TRY IT:
Please tally the lines of the records that contain "Given" and send back only the total.

Top of MATERIAL PROVIDED

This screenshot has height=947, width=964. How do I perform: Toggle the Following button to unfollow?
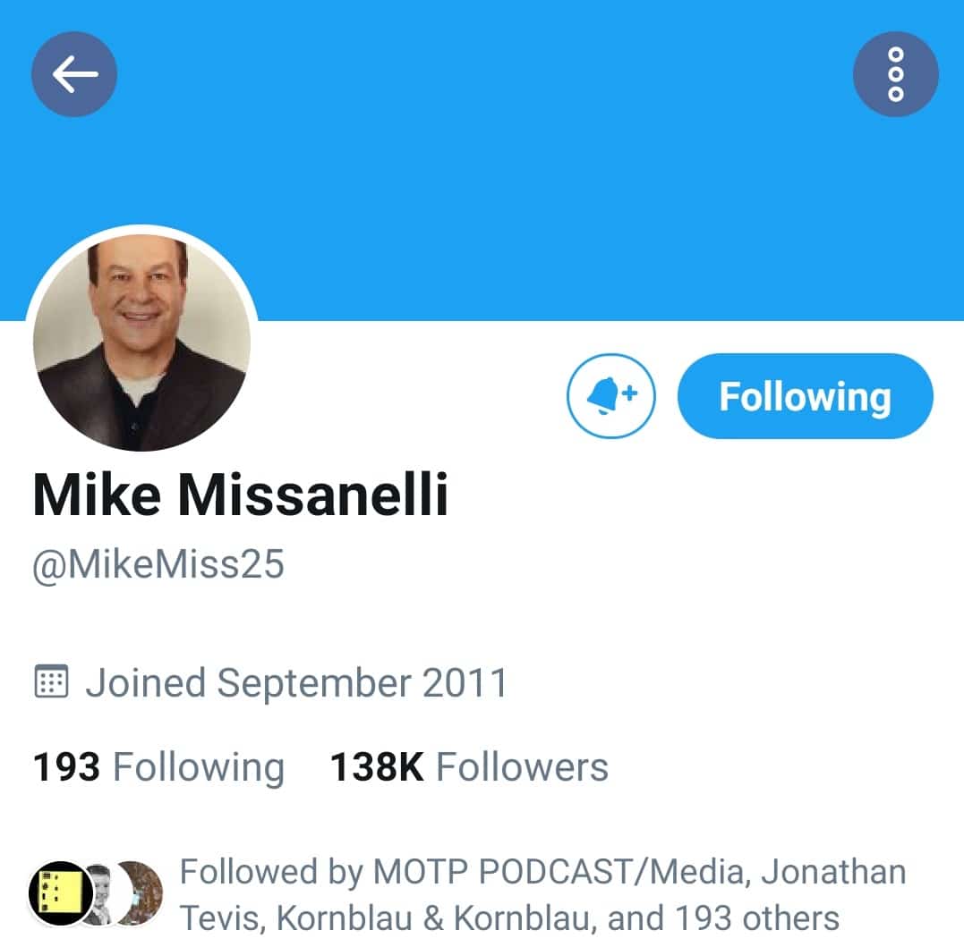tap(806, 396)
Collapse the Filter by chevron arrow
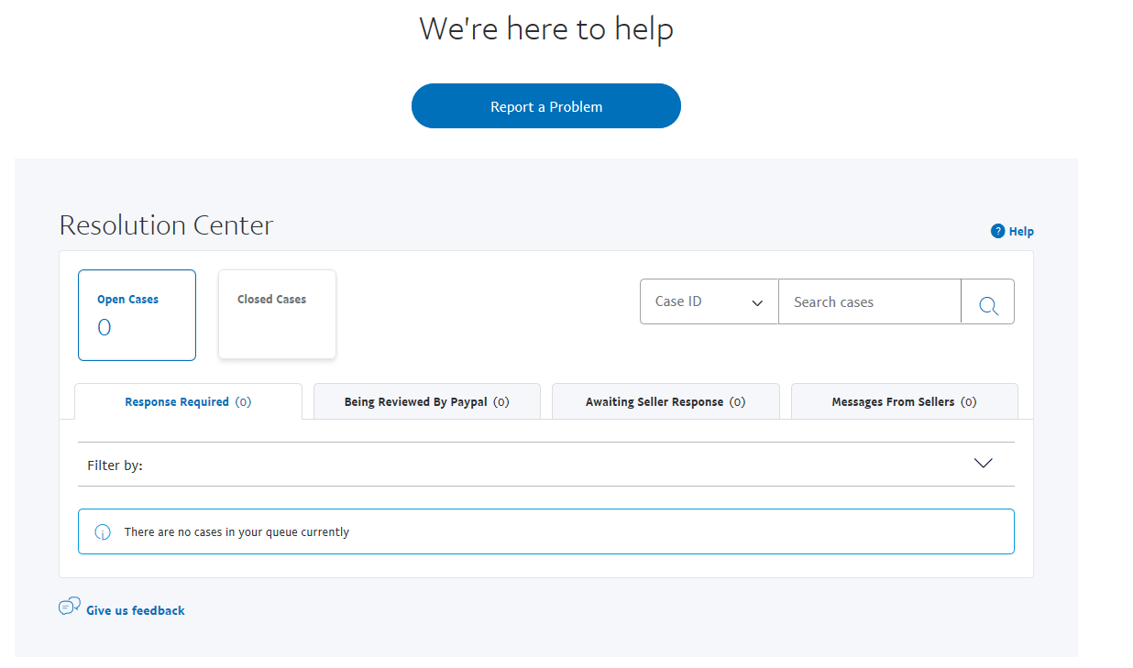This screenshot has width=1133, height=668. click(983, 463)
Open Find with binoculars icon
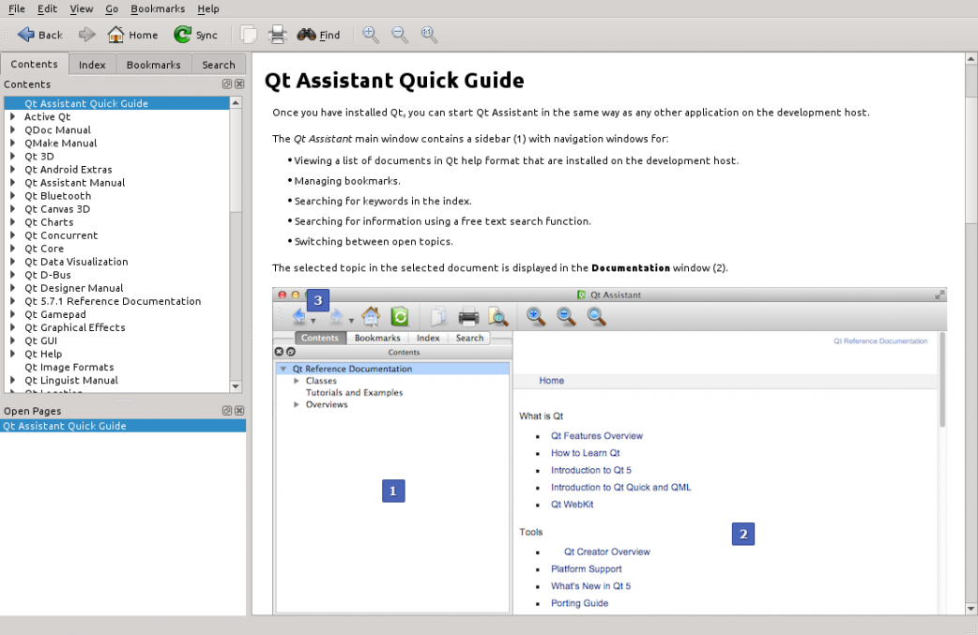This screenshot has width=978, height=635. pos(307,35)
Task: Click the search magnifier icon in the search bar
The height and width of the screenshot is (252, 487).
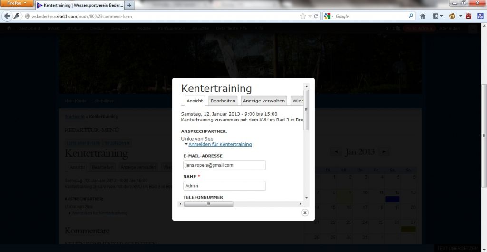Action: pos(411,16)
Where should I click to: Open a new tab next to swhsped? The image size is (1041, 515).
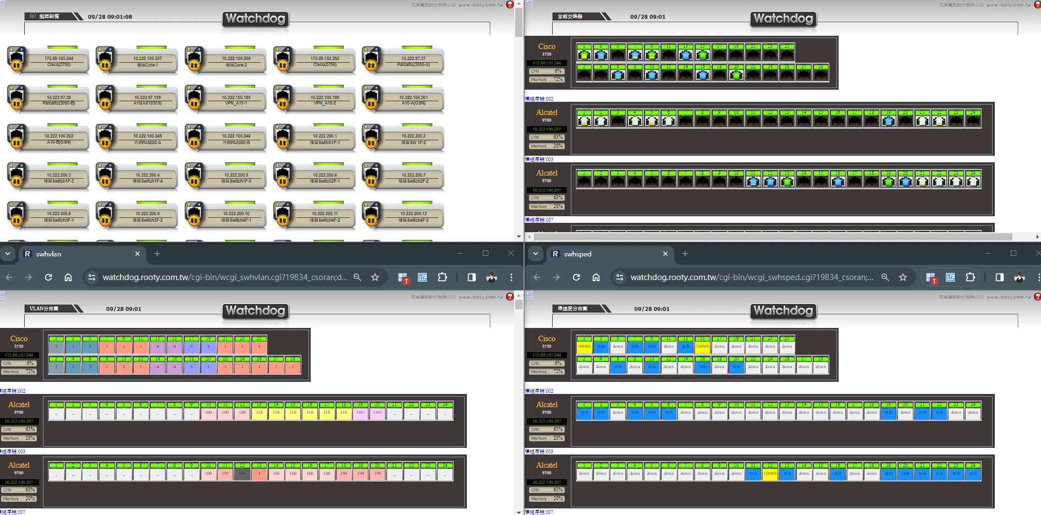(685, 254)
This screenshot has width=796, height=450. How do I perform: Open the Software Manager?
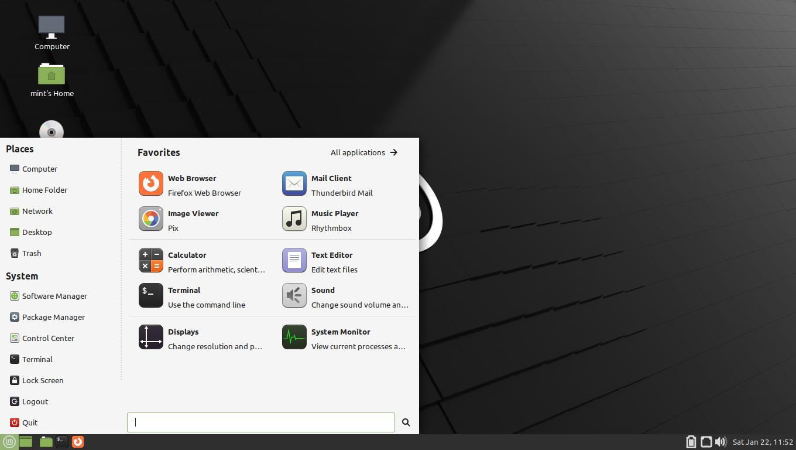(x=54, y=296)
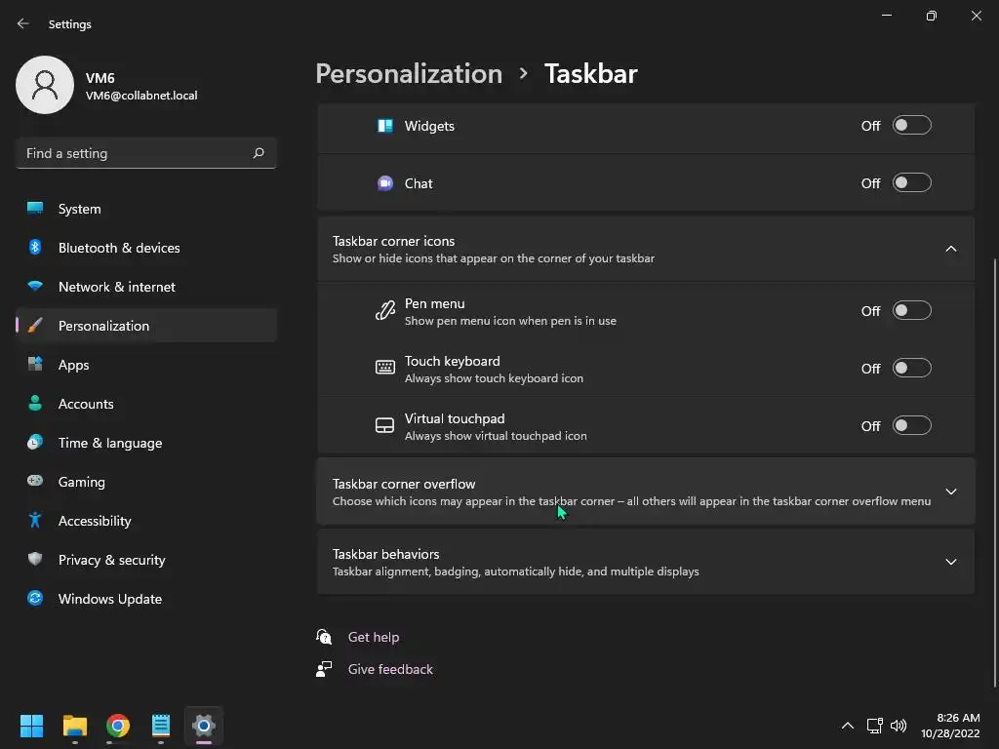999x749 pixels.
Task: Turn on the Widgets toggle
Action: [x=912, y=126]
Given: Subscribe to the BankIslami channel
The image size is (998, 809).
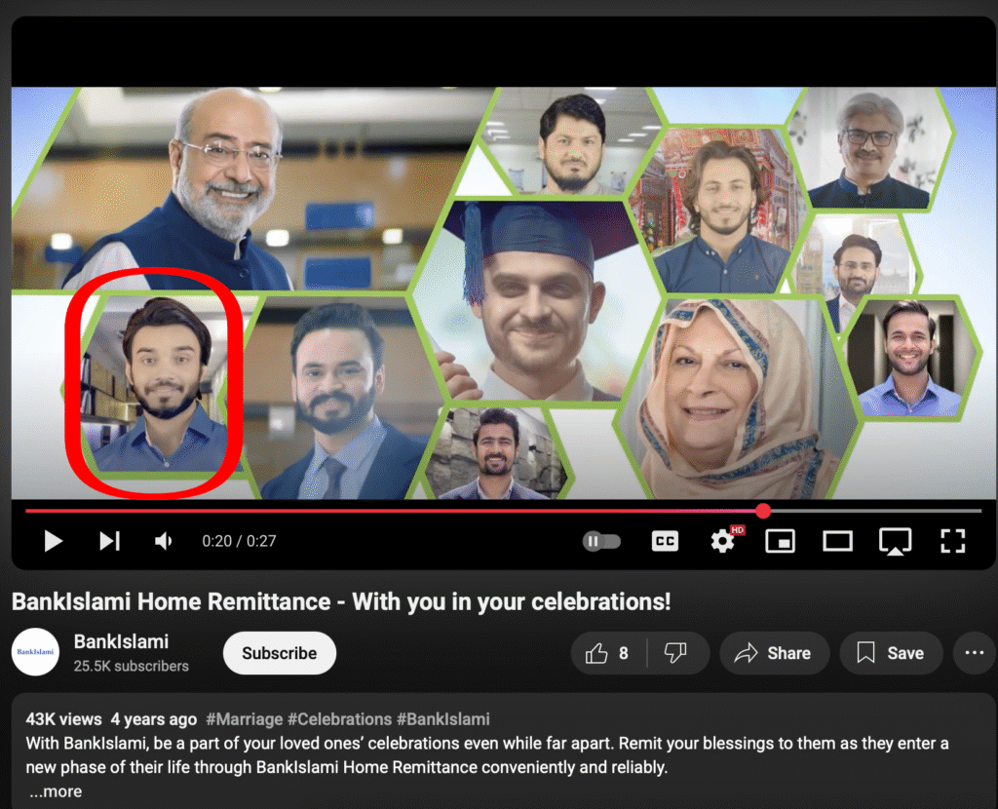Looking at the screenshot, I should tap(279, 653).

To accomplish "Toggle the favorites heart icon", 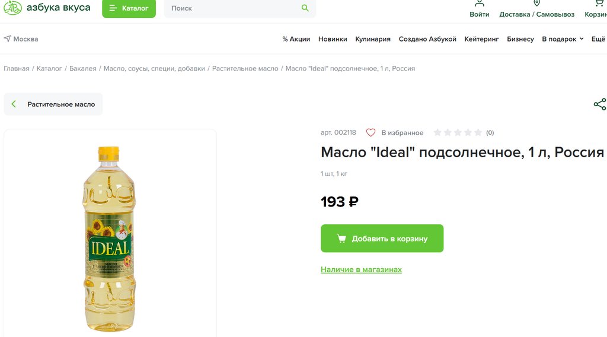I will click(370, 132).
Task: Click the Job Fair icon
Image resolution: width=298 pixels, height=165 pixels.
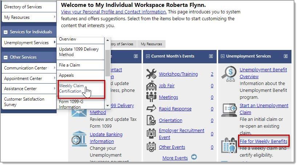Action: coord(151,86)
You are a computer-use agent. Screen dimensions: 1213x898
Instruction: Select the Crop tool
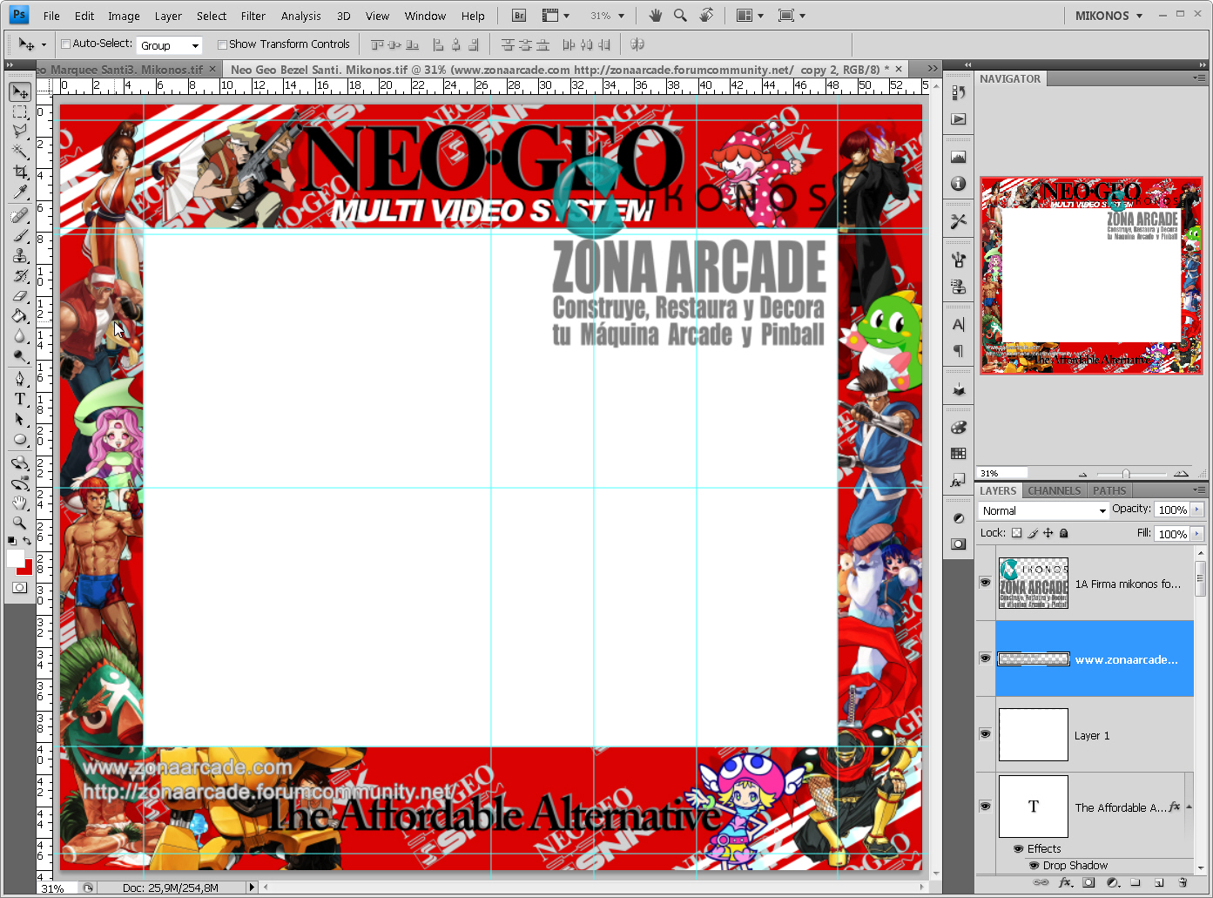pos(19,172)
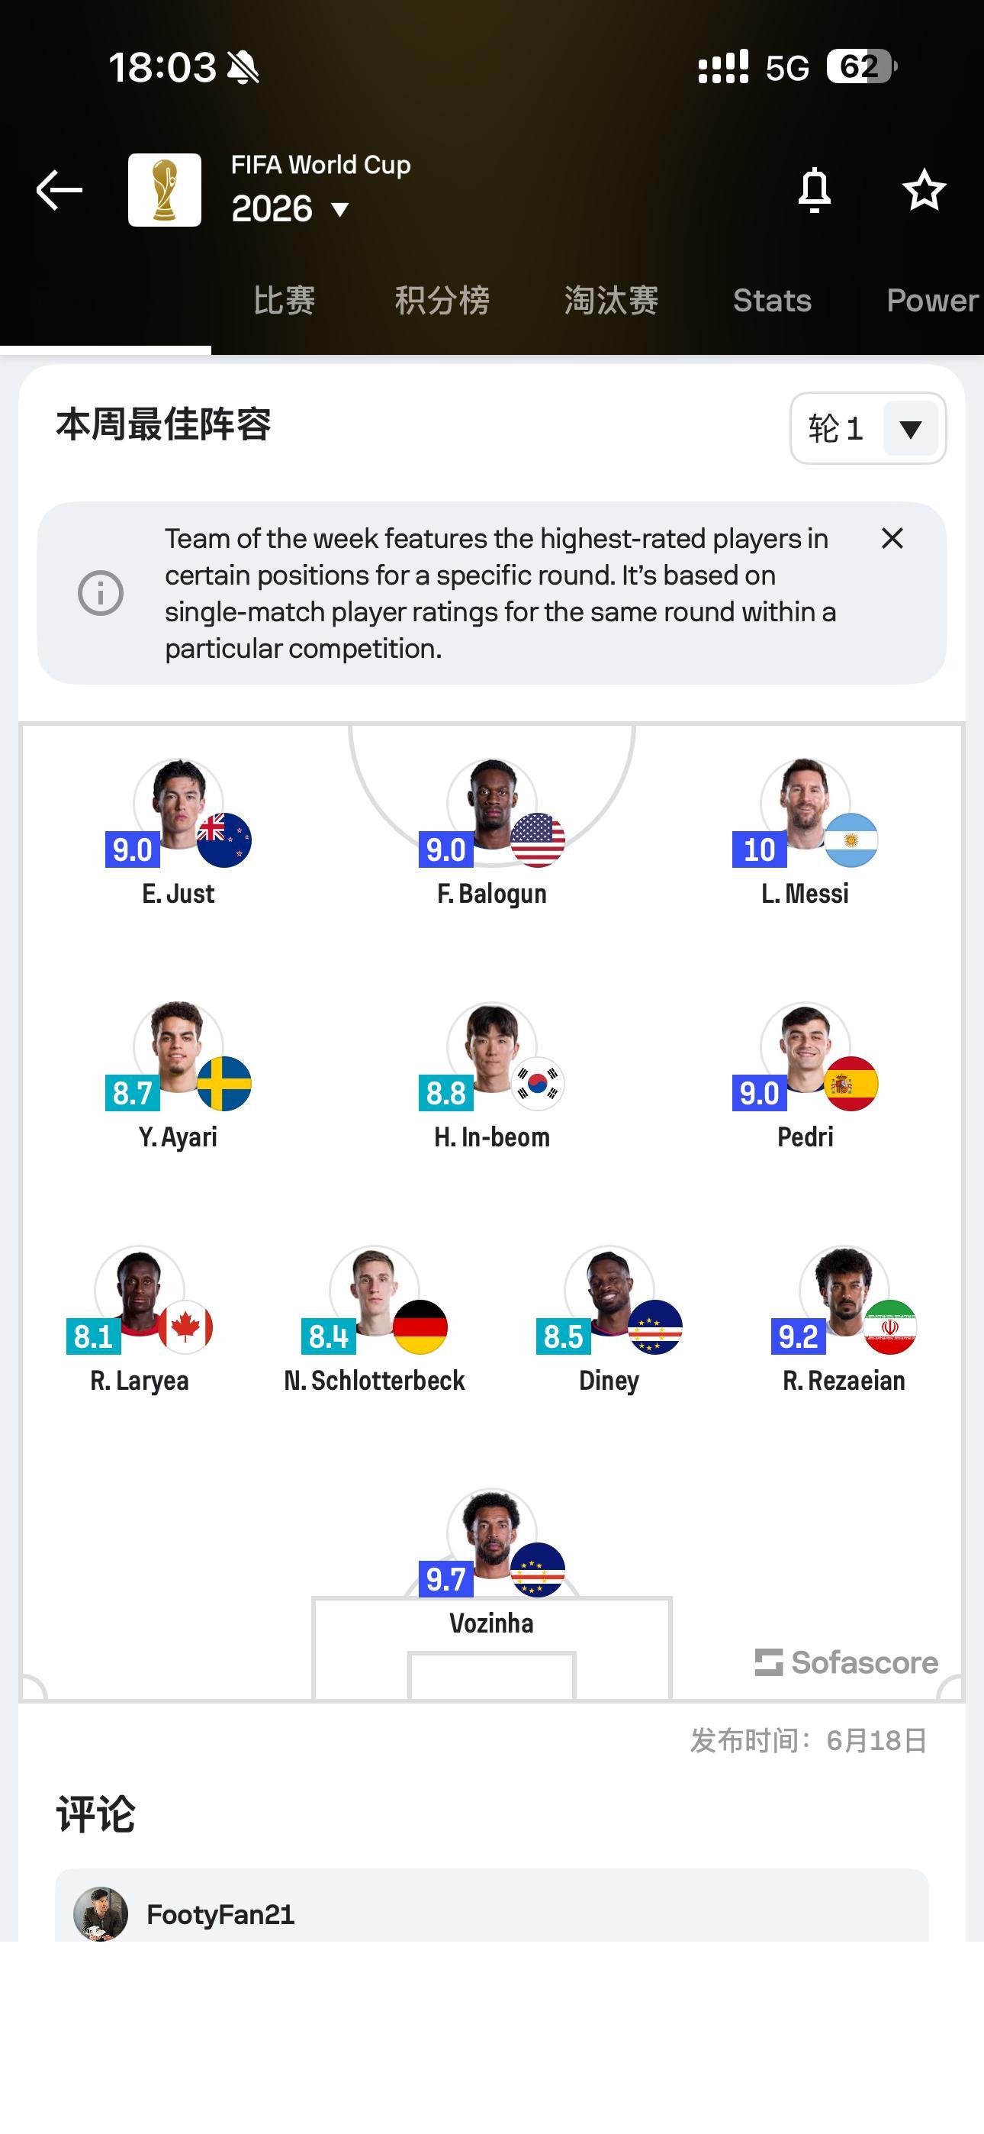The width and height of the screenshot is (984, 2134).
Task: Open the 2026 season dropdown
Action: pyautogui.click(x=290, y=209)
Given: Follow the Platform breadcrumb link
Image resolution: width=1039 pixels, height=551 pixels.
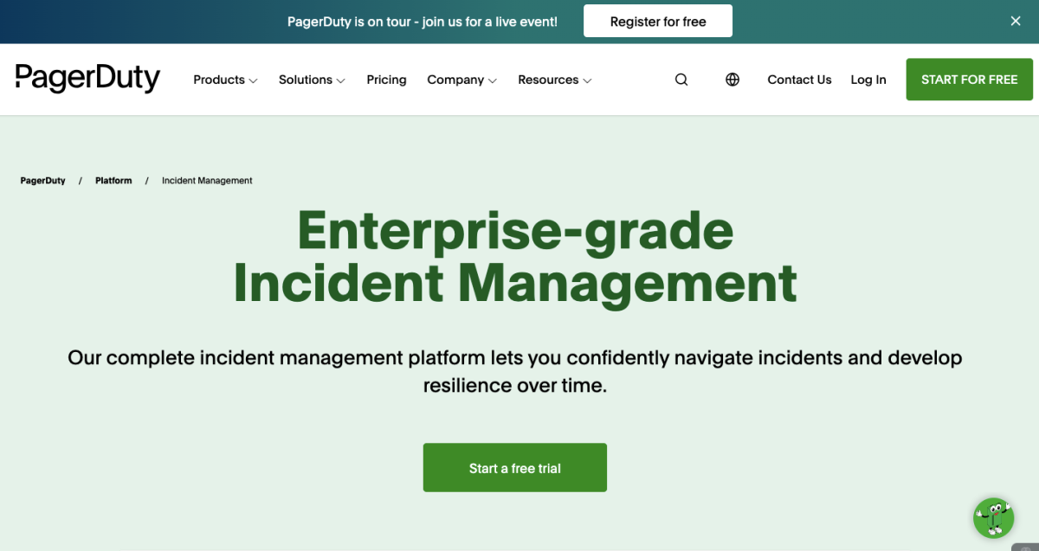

Bottom of MATERIAL PROVIDED

ANSWER BELOW:
2